In passages censored from "A Green World Tour" Tang Xiyang discussed his experience of the Anti-Rightist Movement and the Cultural Revolution during with Americans during his visit to the United States:

These were all ‘Cultural Revolution’ matters. My thoughts then turned to the earlier anti-Rightist campaign and I told me listeners about that too. “In June 1957 the staff of the Beijing Daily was called to the fourth-floor auditorium to attend a general meeting criticizing Liu Binyan, then with China Youth Daily. A colleague of his, Qi Xueyi, opposed the meeting, so to show his support for Liu, he jumped from the auditorium window into the hutong below and was killed.

Since I had already been labeled a Rightist, I was not allowed to attend this meeting, but my wife, Zheng Zhaonan, who also at that time worked for Beijing Daily, did attend. Like everyone else, she looked out the window where Qi had jumped, and perhaps thinking of me and our situation, stayed there for a long moment. This was noticed and reported to the newspaper’s leaders, who immediately called another meeting, at which Qi was first criticized. His deed was called counterrevolutionary; he had substituted for a Rightist; it was a bad act to try to stop the meeting; if he could kill himself, he could kill anyone, so he was the worst kind of class enemy. Then Zheng was criticized for feeling sorry for him; she was the same sort of ‘raccoon dog’, the epigram about the fox that was sorry after the rabbit died because now it had nothing to eat was used to describe her; she was criticized for even thinking about her husband.

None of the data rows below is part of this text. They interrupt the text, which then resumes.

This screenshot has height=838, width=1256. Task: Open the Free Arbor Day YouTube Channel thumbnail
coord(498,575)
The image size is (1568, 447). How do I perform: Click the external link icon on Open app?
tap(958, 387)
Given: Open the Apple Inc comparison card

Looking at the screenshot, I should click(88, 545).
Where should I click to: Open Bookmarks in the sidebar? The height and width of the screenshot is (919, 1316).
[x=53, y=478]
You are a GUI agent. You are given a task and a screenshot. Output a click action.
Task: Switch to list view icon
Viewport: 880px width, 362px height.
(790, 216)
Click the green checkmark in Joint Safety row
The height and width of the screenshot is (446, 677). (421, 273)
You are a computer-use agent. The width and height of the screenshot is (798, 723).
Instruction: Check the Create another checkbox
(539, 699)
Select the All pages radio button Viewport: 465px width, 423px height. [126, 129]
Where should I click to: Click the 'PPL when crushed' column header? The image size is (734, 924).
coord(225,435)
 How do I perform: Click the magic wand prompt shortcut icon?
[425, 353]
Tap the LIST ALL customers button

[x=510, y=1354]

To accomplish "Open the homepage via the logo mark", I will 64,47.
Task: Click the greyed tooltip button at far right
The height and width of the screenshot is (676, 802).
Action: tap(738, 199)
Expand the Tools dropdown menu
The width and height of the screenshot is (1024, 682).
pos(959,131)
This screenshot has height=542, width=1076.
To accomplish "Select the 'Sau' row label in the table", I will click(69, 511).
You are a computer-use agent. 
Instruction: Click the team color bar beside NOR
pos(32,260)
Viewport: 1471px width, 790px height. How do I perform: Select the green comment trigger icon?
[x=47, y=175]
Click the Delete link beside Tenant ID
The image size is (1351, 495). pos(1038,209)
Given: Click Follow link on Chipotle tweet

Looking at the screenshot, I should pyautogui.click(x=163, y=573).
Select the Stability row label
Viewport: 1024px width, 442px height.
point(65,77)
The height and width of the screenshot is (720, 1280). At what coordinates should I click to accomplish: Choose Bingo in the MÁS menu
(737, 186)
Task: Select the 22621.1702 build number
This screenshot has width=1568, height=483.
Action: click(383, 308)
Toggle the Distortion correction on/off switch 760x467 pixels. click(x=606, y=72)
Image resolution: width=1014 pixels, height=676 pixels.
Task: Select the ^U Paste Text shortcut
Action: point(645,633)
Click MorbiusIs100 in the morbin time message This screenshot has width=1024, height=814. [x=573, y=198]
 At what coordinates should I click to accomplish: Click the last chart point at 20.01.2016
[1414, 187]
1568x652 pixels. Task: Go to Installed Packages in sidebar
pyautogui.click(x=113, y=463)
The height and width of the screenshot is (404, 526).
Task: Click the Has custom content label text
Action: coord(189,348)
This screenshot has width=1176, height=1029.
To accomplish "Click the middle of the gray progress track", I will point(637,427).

That night Zheng cried bitterly and said that she was afraid. It would never have occurred to me that ten years later it would be she who was killed and not I. She was only one of many. The statistics were later printed in a book: In Beijing, between August 19 and September 30, 1966, over 1,700 people were killed; 33,600 houses were searched and the residents’ property was confiscated; 85,000 people belonging to ‘bad’ categories were exiled to distant parts of the country. My wife was killed during those forty days too. Human nature, human sympathy, human rights, human dignity, human value – the most essential human qualities – were all suppressed during the so-called Cultural Revolution. It was the twentieth century’s greatest world tragedy. I have tried to forget but I cannot.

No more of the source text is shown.